__EXERCISE GOAL__: Can you reproduce, word for word, the rows from the line containing "You are a GUI" through the line containing "The height and", both included?

__SUPPLIED RECORDS__:

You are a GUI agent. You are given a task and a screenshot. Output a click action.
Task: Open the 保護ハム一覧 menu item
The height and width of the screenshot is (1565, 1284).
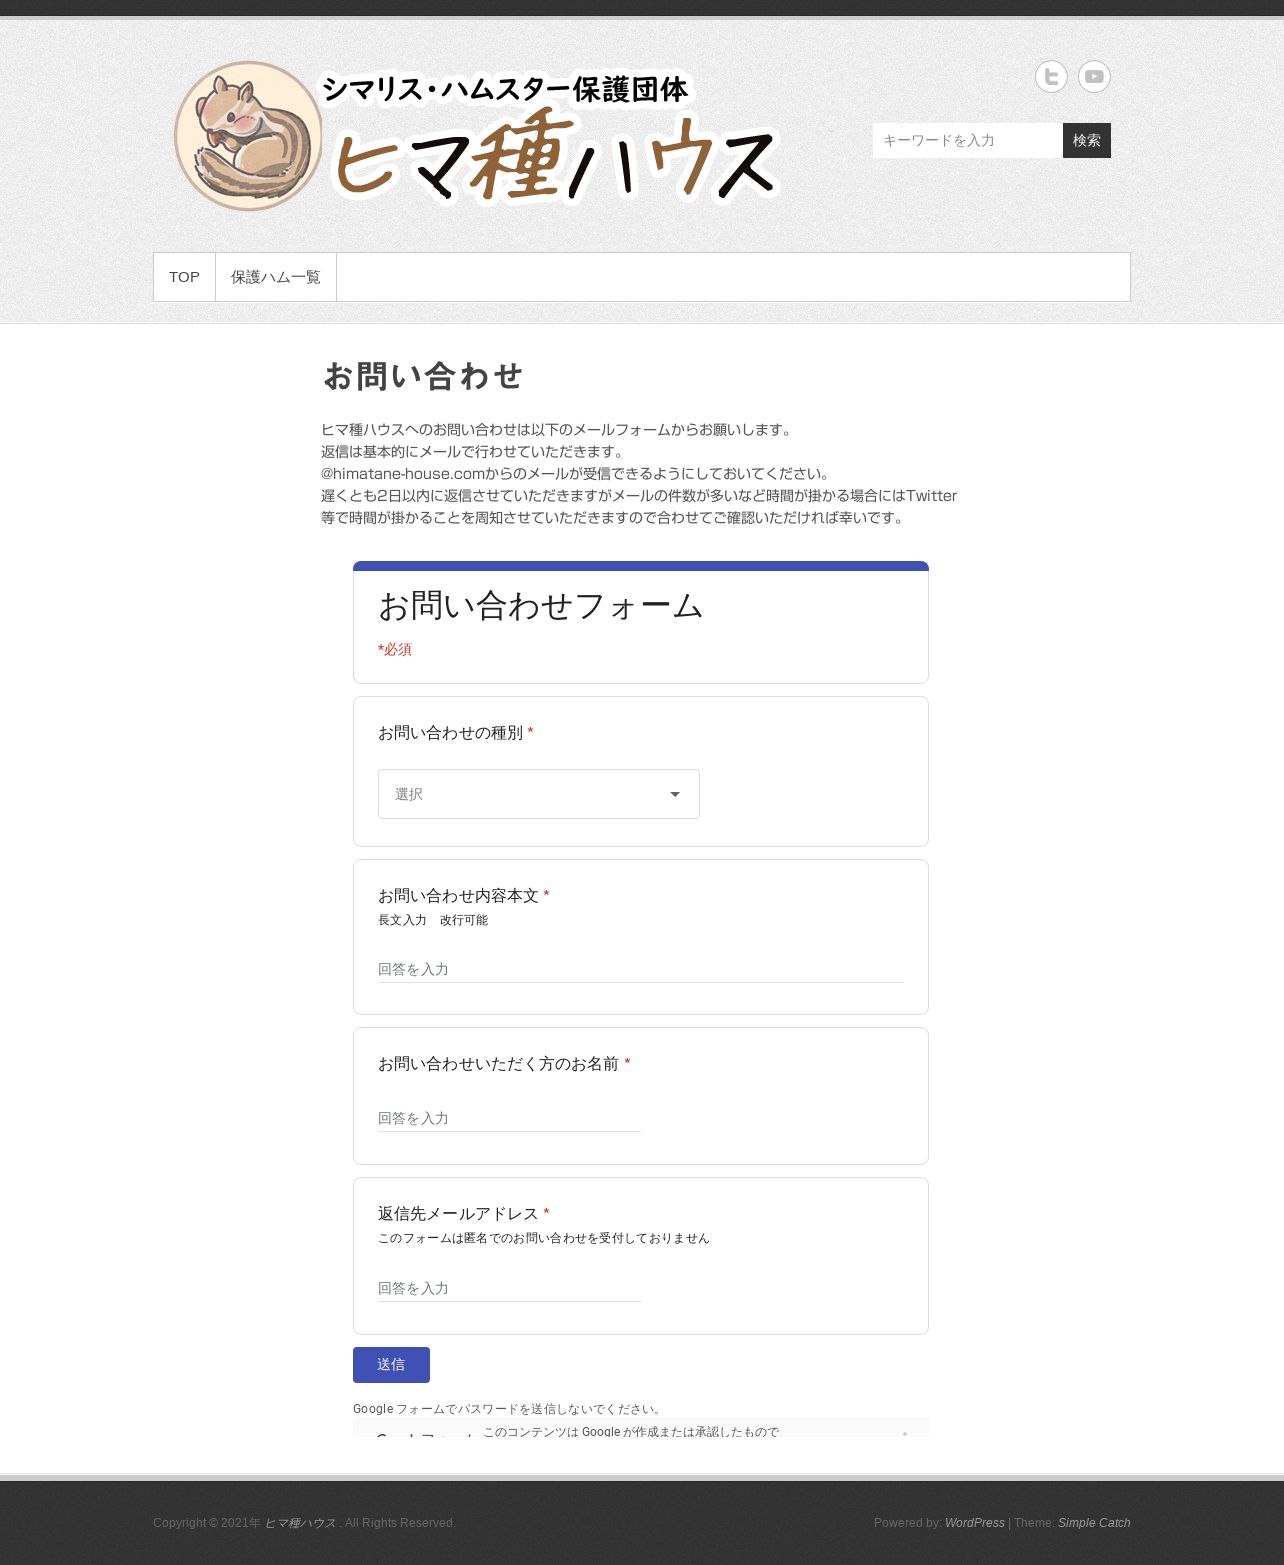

...

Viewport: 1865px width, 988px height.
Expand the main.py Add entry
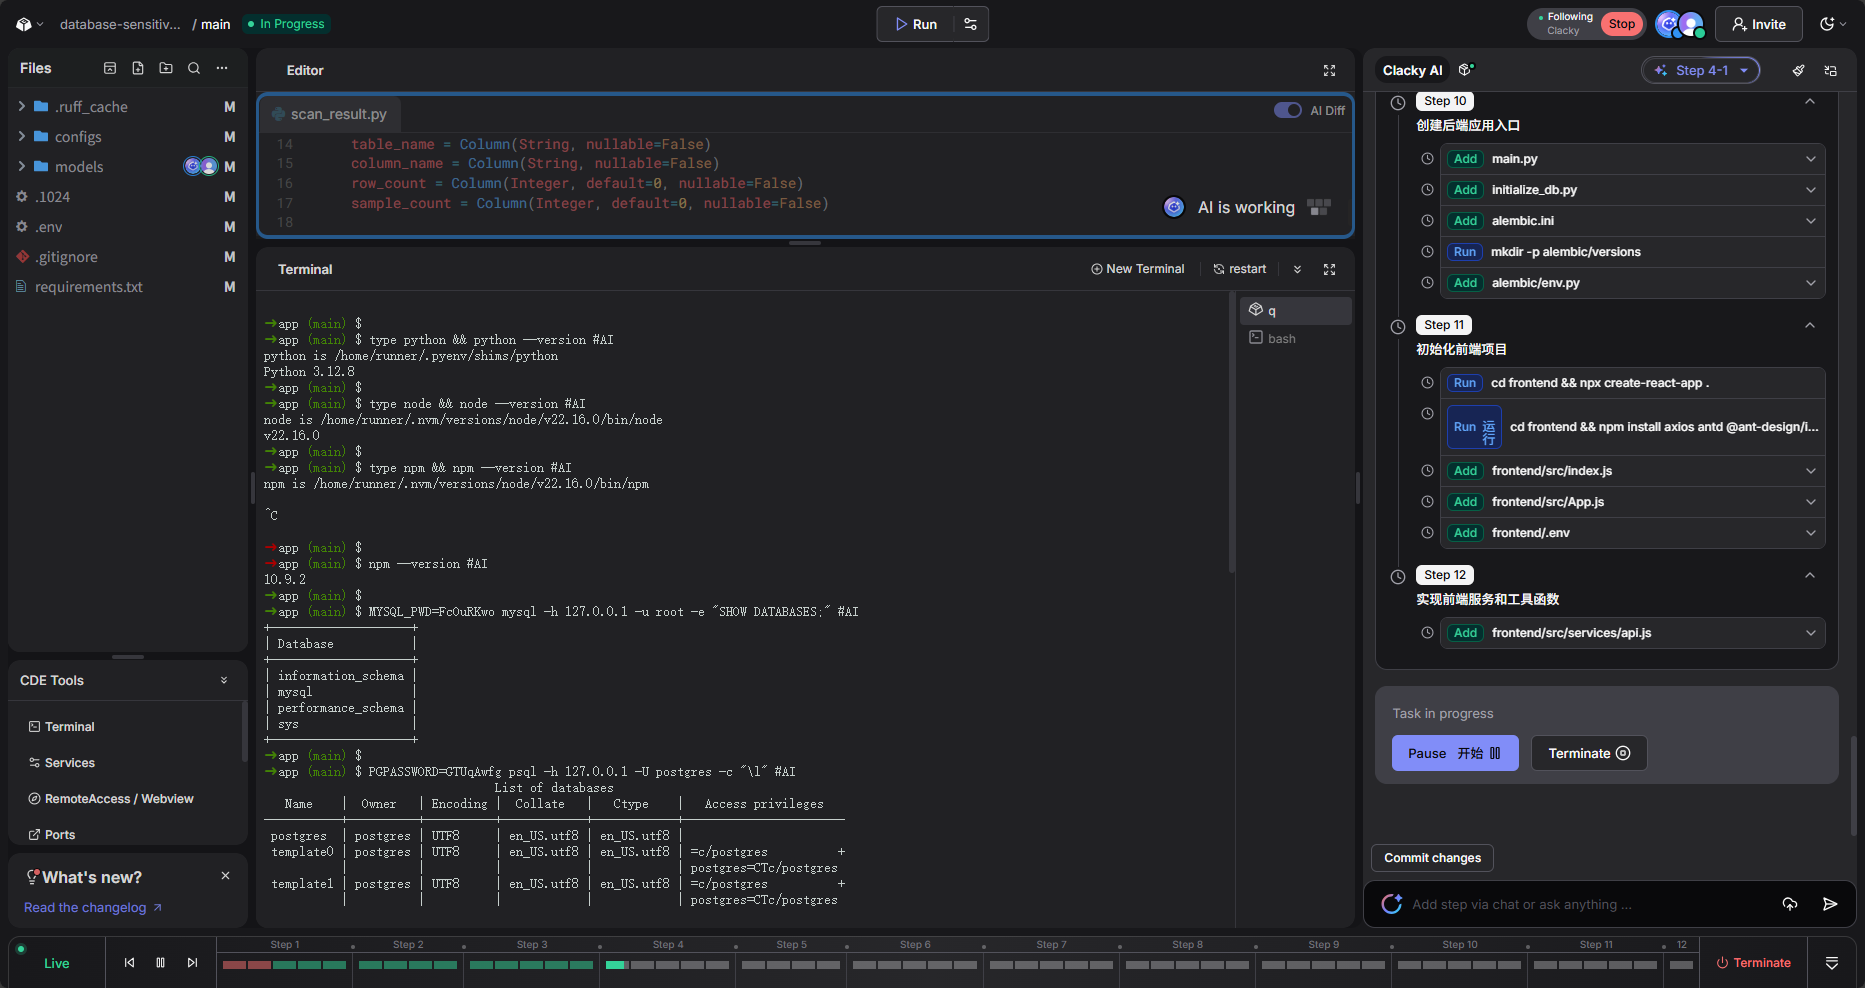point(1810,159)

__PROBLEM SOLUTION__:
You are a GUI agent. You are given a task and a screenshot. Output a click action.
Task: Open the 保護ハム一覧 menu item
The height and width of the screenshot is (1565, 1284).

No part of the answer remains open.